More tensions arose after Indonesia banned nickel ore exports in 2020. Nickel is critical for use in electric vehicle batteries and stainless steel production, the latter of which accounts for $19 billion in annual revenue and more than 200,000 jobs in Europe. While Jakarta was previously the world’s largest nickel exporter, President Joko “Jokowi” Widodo has since restricted this in order to encourage foreign investment in domestic nickel smelters and downstream operations. As the EU stainless steel industry registers its lowest production levels Within a decade, Indonesia looks poised to become the world’s second largest nickel producer after China. In 2021, the EU sued Indonesia at the WTO, a dispute that Jokowi has admitted Indonesia will probably lose. Still, he has refused to change course.

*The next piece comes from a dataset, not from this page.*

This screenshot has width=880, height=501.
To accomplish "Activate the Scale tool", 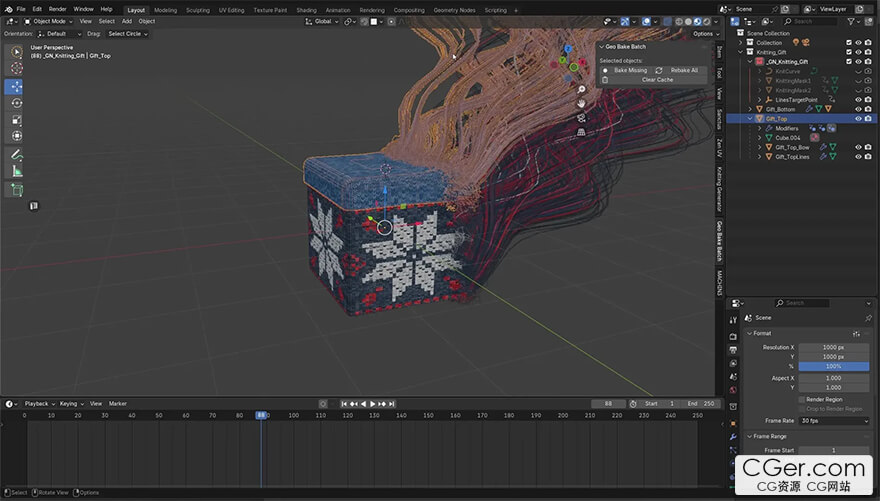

To resolve this impasse, Brussels can acknowledge Jakarta’s progress in improving the sustainability of its palm oil production and use its current ban as leverage to negotiate limited nickel ore exports. The EU should open its single market to increased imports of certified sustainable palm oil. In exchange, it should push Jakarta to export limited amounts of nickel ore to its 27 member states. With Indonesia likely to lose its case at the WTO, a combination of international pressure and palm oil concessions from Brussels could convince Jakarta to tighten its export ban.

To reach an EU-Indonesia FTA, Brussels should prioritize trade needs and geostrategic interests to compete with China in the Indo-Pacific. The bloc should aim to negotiate an agreement like the ones it signed with Singapore and Vietnam, which with greater willingness loosened environmental and development standards to promote practical business interests. Indonesia should not be an exception.